Второй, третий стакан чая не утолили жажды. Катерина продолжала мёрзнуть, дрожала, давилась горечью, растирала грудь.
— Давай обратимся к логике. Сколько может быть предположений? Первое: у него — другая. Логики никакой. Зачем столько лет он добивался тебя? Зачем ему приспичило на тебе жениться? Изощрённый садизм? Любишь другую, женись на ней. Если бы другая была, он не отложил бы на столько лет, из-за тебя, диссертацию. Понимаешь? Вспомни, он проводил около тебя целые дни! Вспомни цветы. Он и сейчас к каждому празднику приносит тебе цветы. Он и сейчас смотрит на тебя, как прежде, нет, лучше, мягче, нежнее.
Трезвый Борькин голос звучал в тёплой кухне детства, под уютным, ею когда-то купленным торшером. Они друг другу подарили торшеры, чтобы обоим было жить светло.
— Тогда почему он не помог мне?
— Первое предположение отпадает, как нарушающее законы логики, — не слыша её, продолжал Борька. — А Юрий живёт именно по этим законам, по чётким законам логики. Второе: он — человек идеи. Он решил защититься. Я думаю, честно говоря, насколько я его понимаю, защититься он хочет скорее для тебя, чем для себя.

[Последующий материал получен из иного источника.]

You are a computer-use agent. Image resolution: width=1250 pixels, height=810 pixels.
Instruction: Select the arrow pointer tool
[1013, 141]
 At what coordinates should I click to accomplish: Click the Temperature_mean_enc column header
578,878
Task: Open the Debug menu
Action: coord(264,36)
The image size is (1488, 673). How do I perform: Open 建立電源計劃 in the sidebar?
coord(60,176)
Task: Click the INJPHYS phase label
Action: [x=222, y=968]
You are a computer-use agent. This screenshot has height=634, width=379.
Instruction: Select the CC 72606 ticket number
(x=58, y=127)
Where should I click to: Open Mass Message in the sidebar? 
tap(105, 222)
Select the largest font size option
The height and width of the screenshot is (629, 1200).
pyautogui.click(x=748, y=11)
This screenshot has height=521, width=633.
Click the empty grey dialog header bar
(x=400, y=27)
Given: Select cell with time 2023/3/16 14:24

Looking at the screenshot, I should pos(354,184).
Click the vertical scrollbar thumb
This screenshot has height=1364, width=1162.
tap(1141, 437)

Ему кажется, насколько я его понимаю, помнится, он даже что-то по этому поводу говорил, что лицо мужчины — его успехи в работе, ни одна женщина, считает он, не может уважать мужчину, не идущего вперёд. Всё, что нарушает его планы, всё, что мешает ему, он вынужден сейчас отодвинуть. Насколько я понимаю его, он не умеет полностью отдаваться двум идеям одновременно. Он жесток к себе и к другим.
— Я не идея, я — человек, — сказала Катерина.
— О чём я говорил? Кажется, о том, что любую помеху, на его пути к цели он считает необходимым смести. Вполне логичное объяснение.
— Я не помеха, я — человек, — снова сказала Катерина. — Речь идёт о его ребёнке.
Катерина не плакала. Слёз в ней не было давно. Была боль, затаившаяся в животе вместе с Алёшкой, ожидающим своей судьбы.
— К нему не вернусь. Вопрос: имею ли я право рожать ребёнка без отца? Если не оставить, у меня никогда не будет детей, я знаю.
Шумел чайник, снова поставленный Борькой. Борька молчал. Он был хмур.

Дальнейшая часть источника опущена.